Class CharsetRecog_mbcs

    • Constructor Detail

      • CharsetRecog_mbcs

        CharsetRecog_mbcs()
    • Method Detail

      • getName

        abstract java.lang.String getName()
        Get the IANA name of this charset.
        Specified by:
        getName in class CharsetRecognizer
        Returns:
        the charset name.
      • match

        int match​(CharsetDetector det,
                  int[] commonChars)
        Test the match of this charset with the input text data which is obtained via the CharsetDetector object.
        Parameters:
        det - The CharsetDetector, which contains the input text to be checked for being in this charset.
        Returns:
        Two values packed into one int (Damn java, anyhow)
        bits 0-7: the match confidence, ranging from 0-100
        bits 8-15: The match reason, an enum-like value.
      • nextChar

        abstract boolean nextChar​(CharsetRecog_mbcs.iteratedChar it,
                                  CharsetDetector det)
        Get the next character (however many bytes it is) from the input data Subclasses for specific charset encodings must implement this function to get characters according to the rules of their encoding scheme.
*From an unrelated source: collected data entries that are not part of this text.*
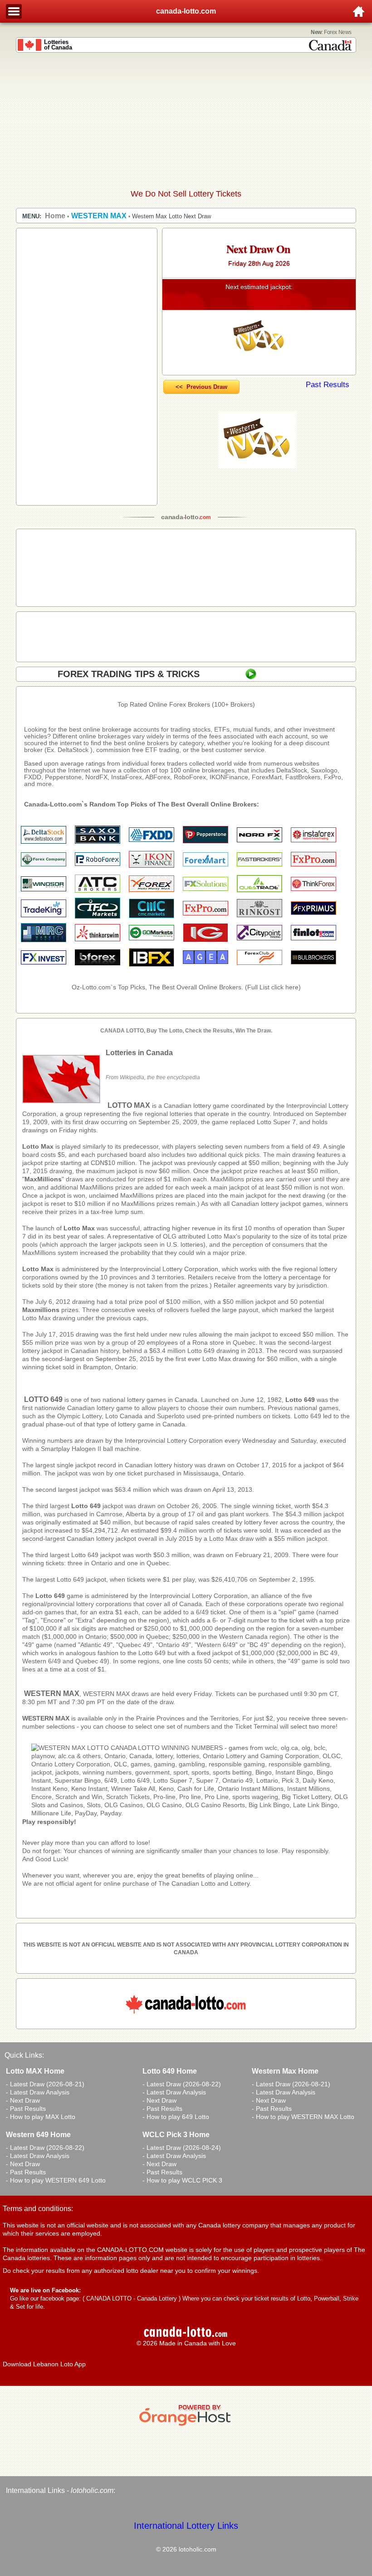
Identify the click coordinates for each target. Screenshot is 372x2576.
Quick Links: (24, 2055)
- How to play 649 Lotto (175, 2116)
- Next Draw (23, 2100)
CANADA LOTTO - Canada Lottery (131, 2298)
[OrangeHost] (186, 2425)
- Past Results (26, 2108)
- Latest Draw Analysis (37, 2092)
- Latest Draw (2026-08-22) (181, 2084)
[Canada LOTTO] (190, 1813)
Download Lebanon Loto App (44, 2364)
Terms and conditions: (38, 2208)
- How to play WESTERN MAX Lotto (303, 2116)
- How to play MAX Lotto (40, 2116)
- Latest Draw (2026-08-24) (181, 2147)
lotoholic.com (92, 2490)
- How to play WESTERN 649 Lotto (56, 2180)
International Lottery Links (186, 2526)
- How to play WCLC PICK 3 (182, 2180)
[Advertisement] (186, 120)
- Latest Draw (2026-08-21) (45, 2084)
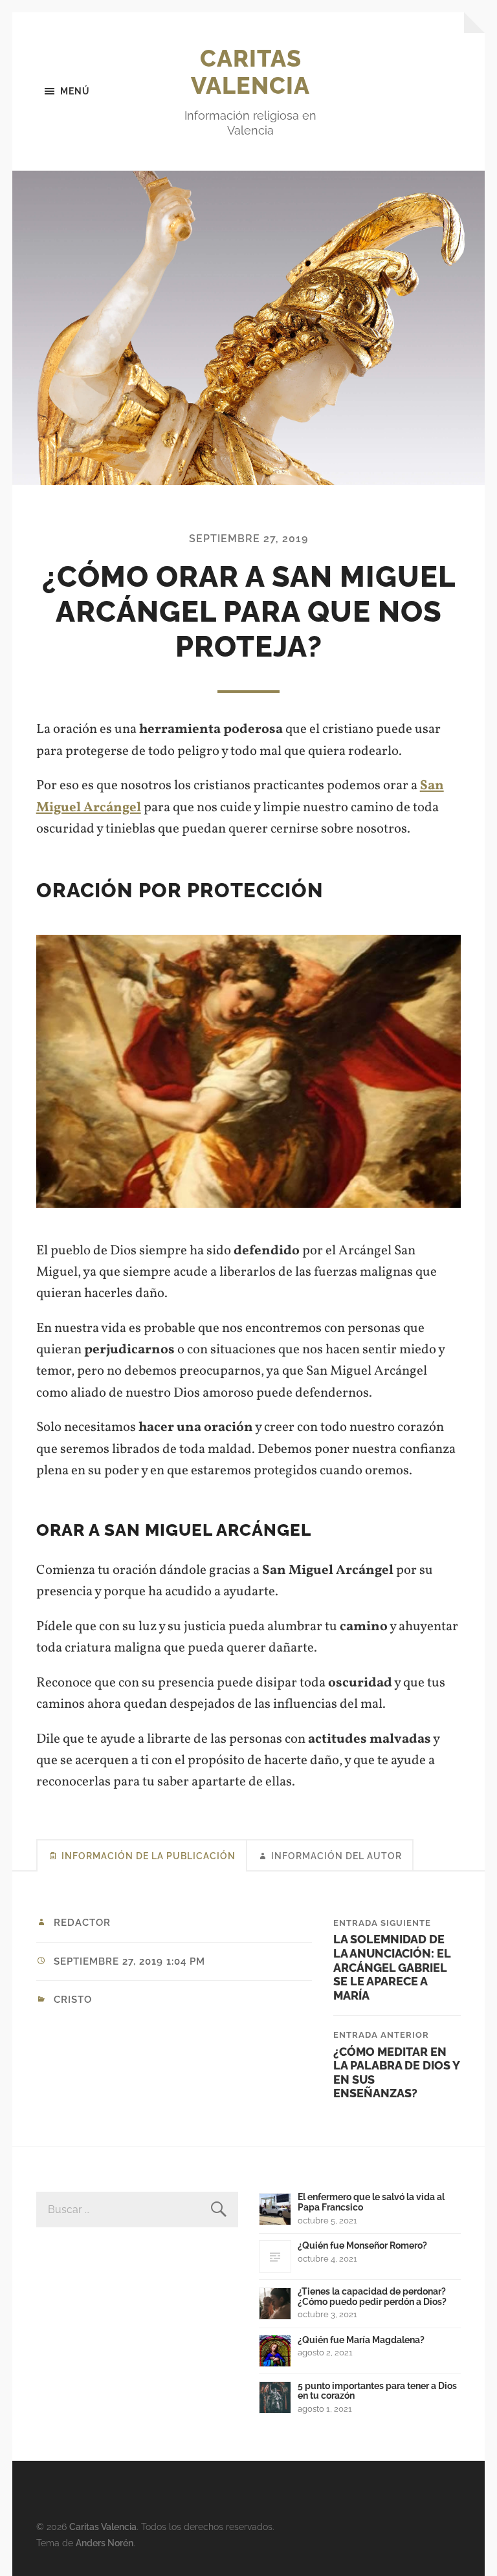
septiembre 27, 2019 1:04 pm (129, 1961)
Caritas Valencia (250, 72)
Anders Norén (104, 2542)
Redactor (82, 1922)
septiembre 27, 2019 (248, 538)
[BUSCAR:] (137, 2209)
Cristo (73, 1999)
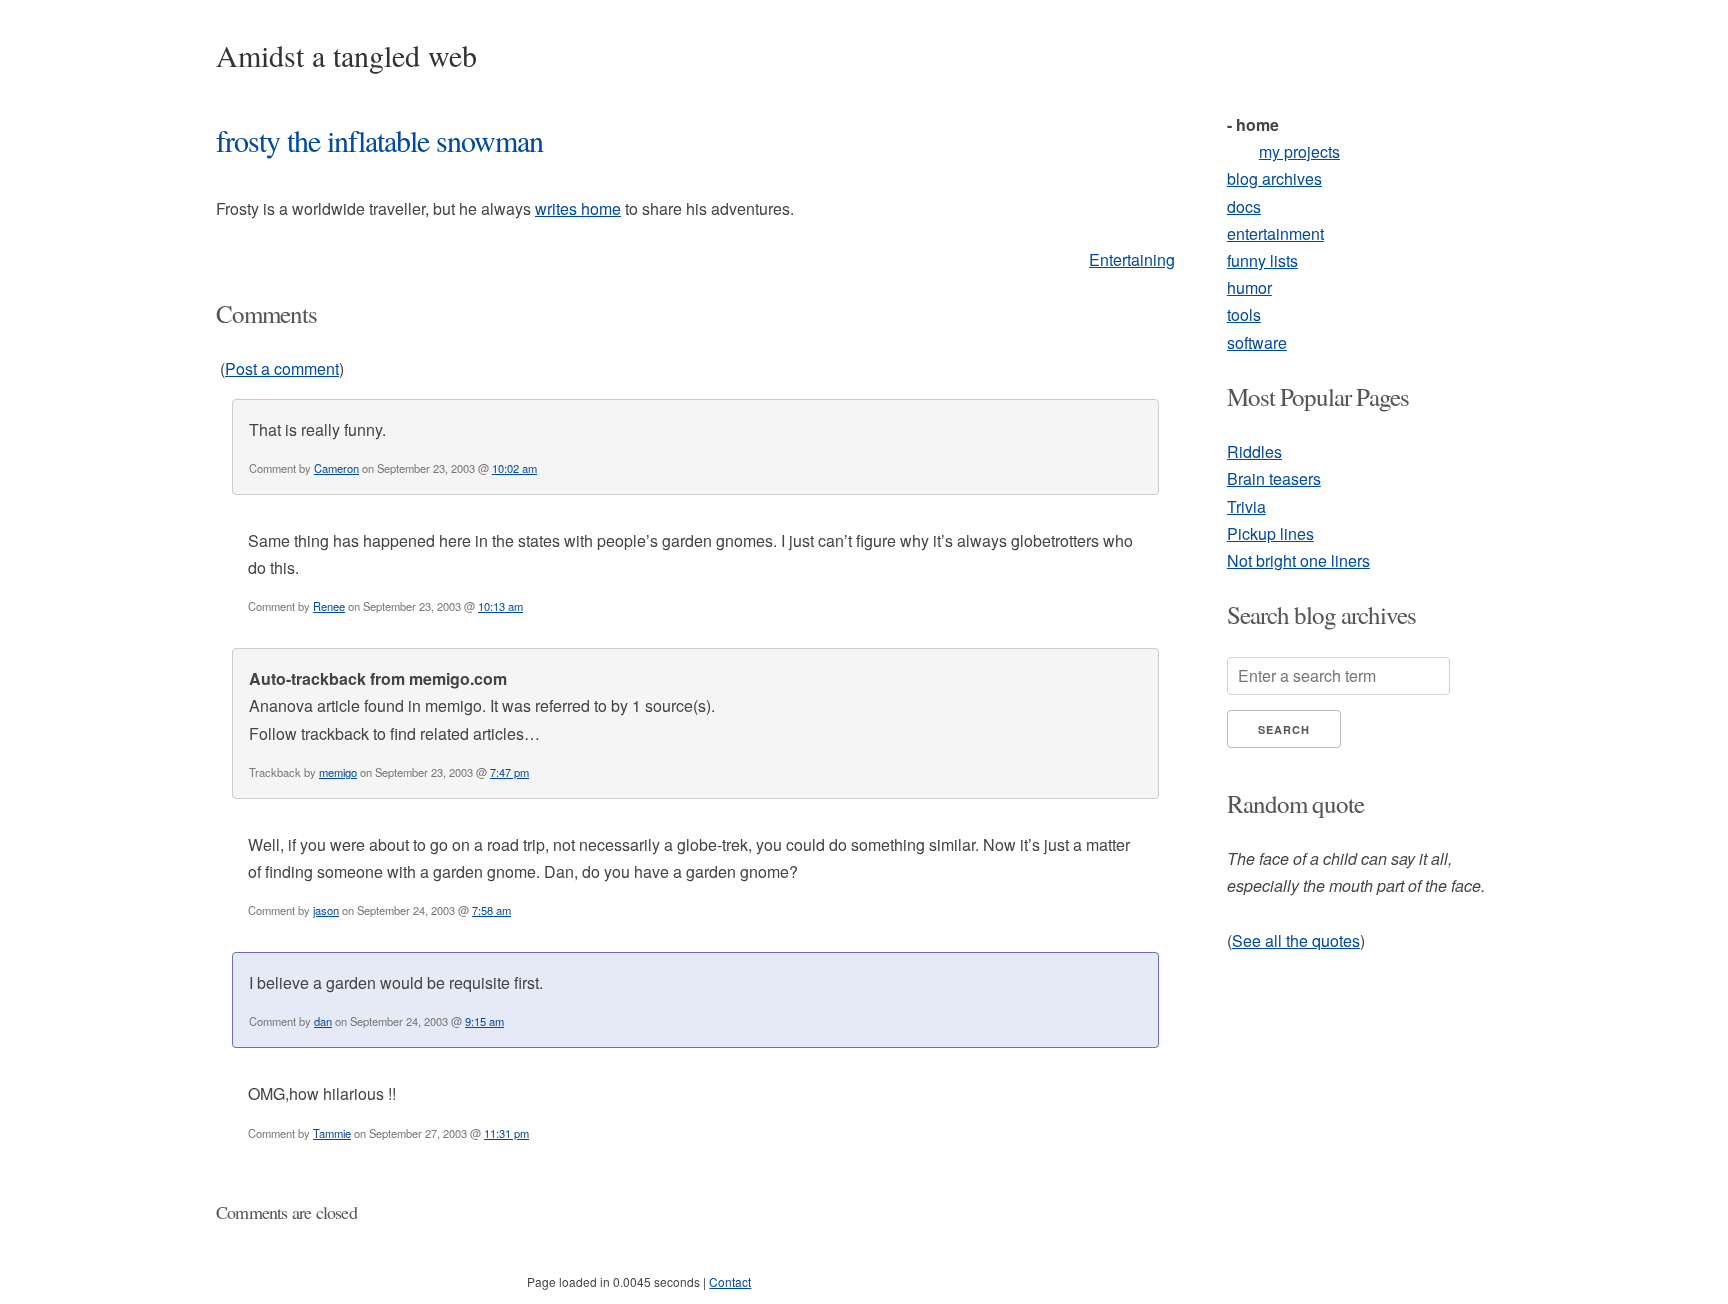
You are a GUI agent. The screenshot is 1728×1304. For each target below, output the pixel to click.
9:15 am (484, 1021)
This function is not a method of class iteratedChar only because that would require a lot of extra derived classes, which is awkward.
        Parameters:
        it - The iteratedChar "struct" into which the returned char is placed.
        det - The charset detector, which is needed to get at the input byte data being iterated over.
        Returns:
        True if a character was returned, false at end of input.